What this task involves:
The answer must be an exact copy of the lines from the one with "Click the '(GMT+00:00) UTC' text value" through the final line below, with no pictures and nothing else.

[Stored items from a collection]
-- Opening Marker --
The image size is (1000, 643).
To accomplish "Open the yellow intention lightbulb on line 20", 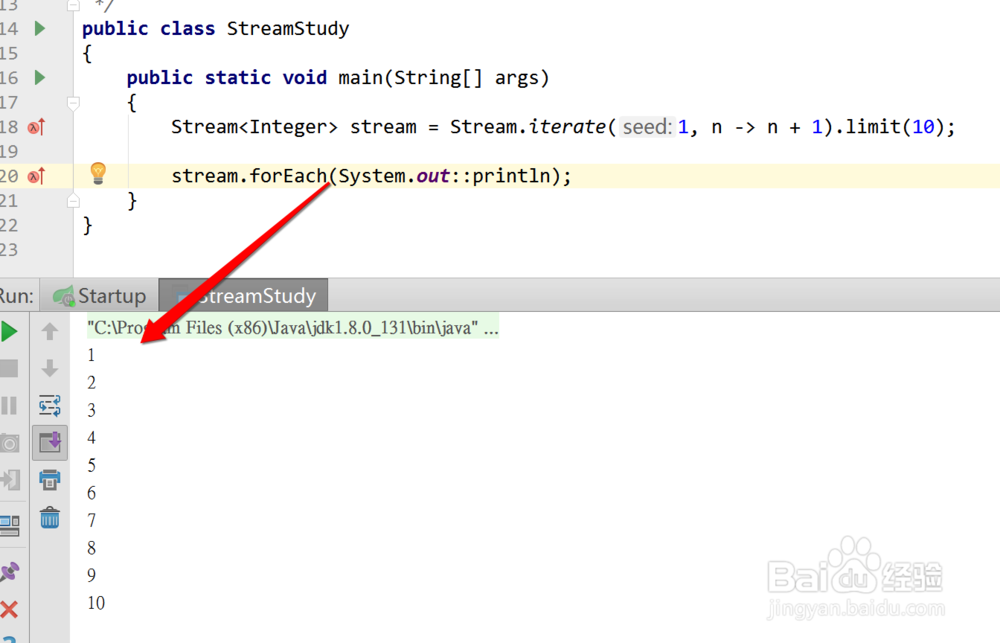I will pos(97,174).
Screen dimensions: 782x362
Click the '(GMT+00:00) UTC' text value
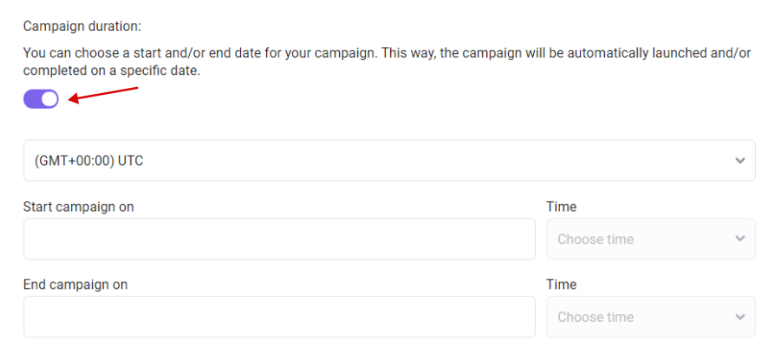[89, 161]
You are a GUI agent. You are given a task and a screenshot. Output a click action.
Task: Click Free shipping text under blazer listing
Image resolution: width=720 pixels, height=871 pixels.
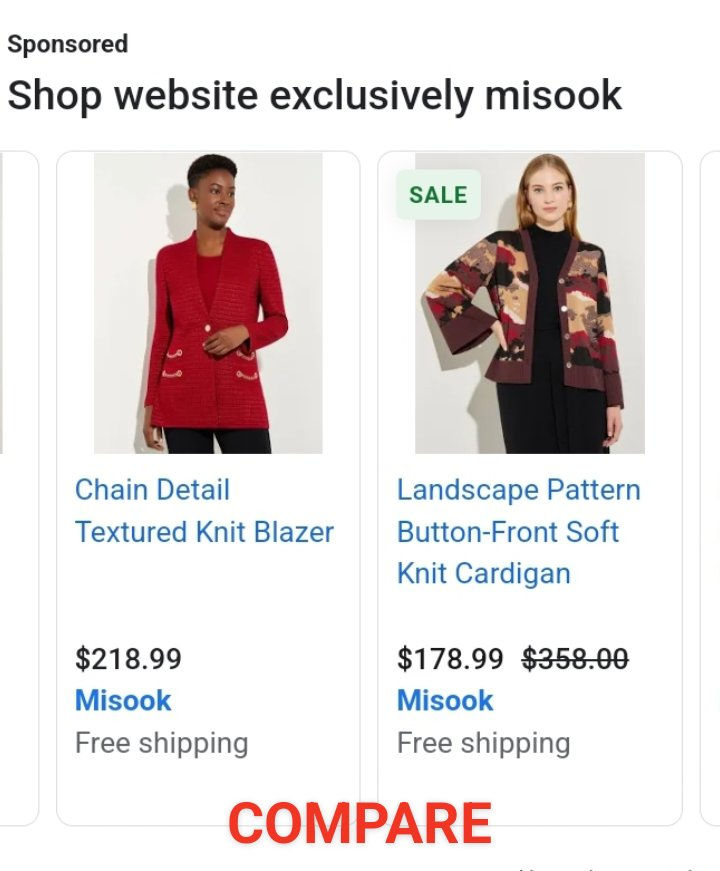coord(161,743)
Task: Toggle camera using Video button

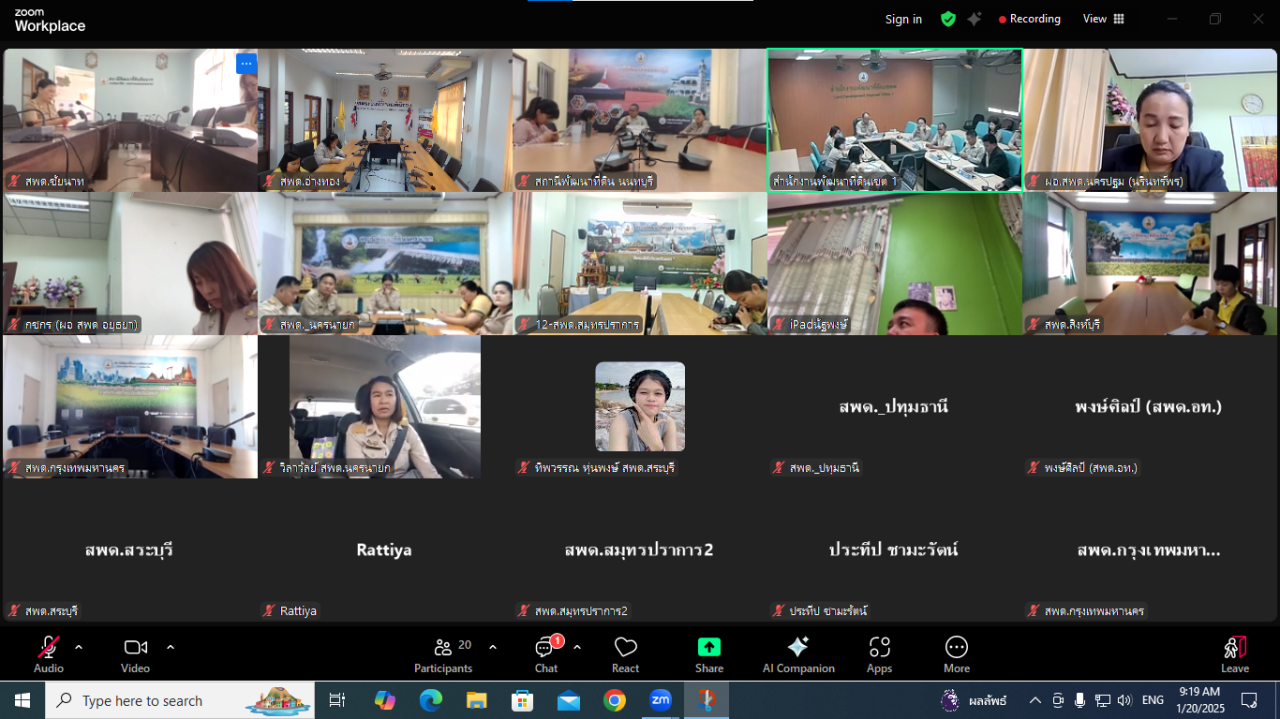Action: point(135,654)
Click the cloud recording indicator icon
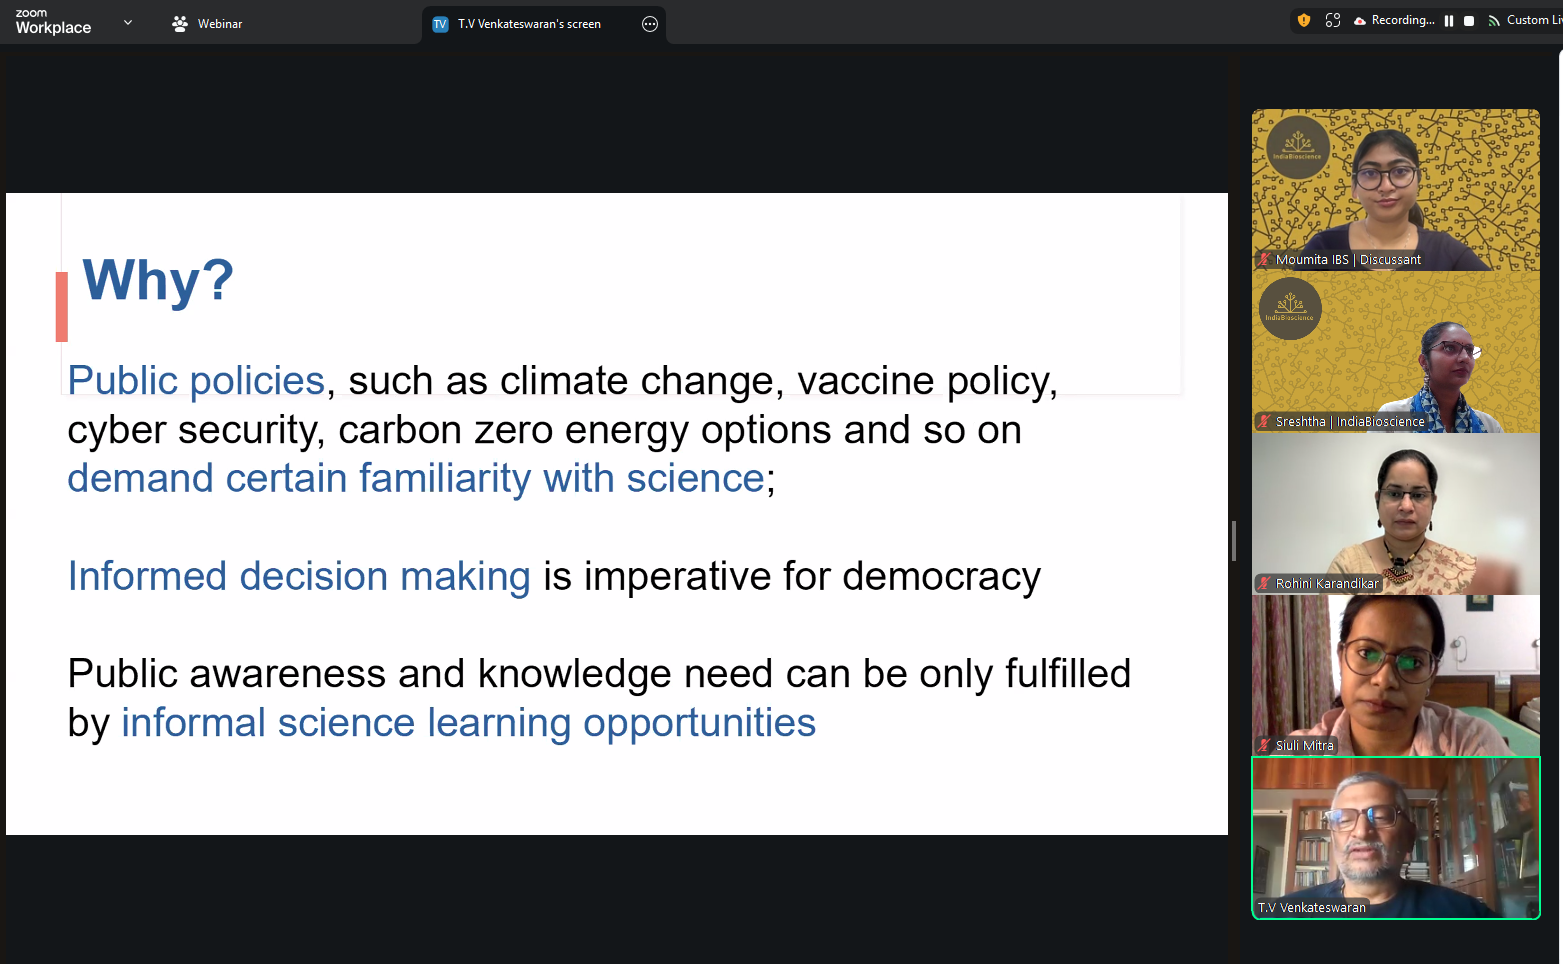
-- Closing Marker --
Result of the task:
Click the '(GMT+00:00) UTC' text value
[89, 161]
You are a GUI agent. You are given a task and a screenshot. Output a click action.
Task: Click Free shipping text under blazer listing
Image resolution: width=720 pixels, height=871 pixels.
coord(161,743)
Task: Toggle camera using Video button

Action: point(135,654)
Click the cloud recording indicator icon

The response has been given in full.